Alicea-Planas and colleagues also learned the cost of the RNCC position was revenue-producing and could become a self-sustaining role. This coordinator had to be a registered nurse — not an LPN — for the facility to bill for the service.
The RNCC appointments were held at multiple FQHCs. RNCCs also would call patients and provide follow-up, but the billable visits were held in-person.
The care coordination team included community health workers, who were experts on the community resources patients may need. They can help patients with social determinants of health issues. Seasoned RNs who really know their communities is also important to providing patients with the best care possible.
“When you have nurses working in community health, we become very well aware of how to connect patients with resources,” Alicea-Planas says. “We’re very good at finding something, saving it, sharing it, and saying, ‘This could be useful for our patients if we have patients who are food insecure or uninsured.’”
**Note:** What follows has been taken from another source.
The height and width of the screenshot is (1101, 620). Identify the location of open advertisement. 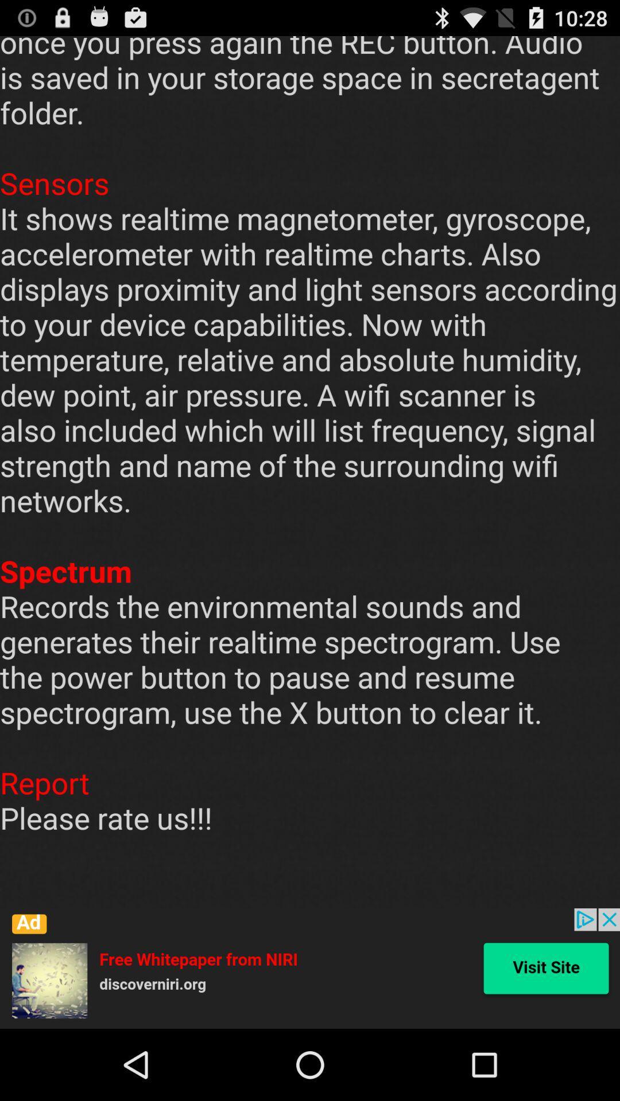
(310, 968).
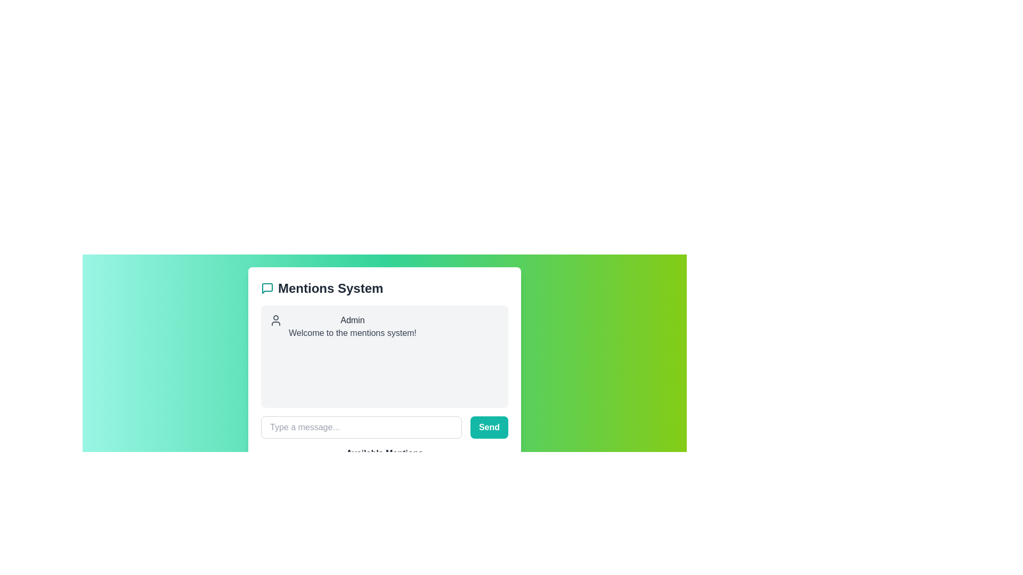  I want to click on the username in the User mention component or notification block that displays the Admin role, so click(384, 326).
As organizations create RNCC positions, they should remember there is a learning curve with referrals. At the FQHC, some providers did not make referrals because they were unaware of the benefits this could provide their patients.
Since the program evolved and RNCCs initially had to balance their workloads as they built their caseload, there was a bit of struggle in balancing the new role with their other responsibilities.
“One of the things that we heard from RNCCs was they would sometimes get pulled in to work someplace else that was short-staffed,” Alicea-Planas says. “That was a hard balance for them in the beginning.”
As time went on and the referrals increased, RNCCs worked full caseloads and were pulled away less.
REFERENCE
- Alicea-Planas J, Burger S. Integration of the registered nurse care coordinator role in a federally qualified health center. J Ambul Care Manage 2023;46:194-202.
A Federally Qualified Health Center that invested in a registered nurse care coordination program in a primary care setting found the position provided a valuable service and was cost-effective.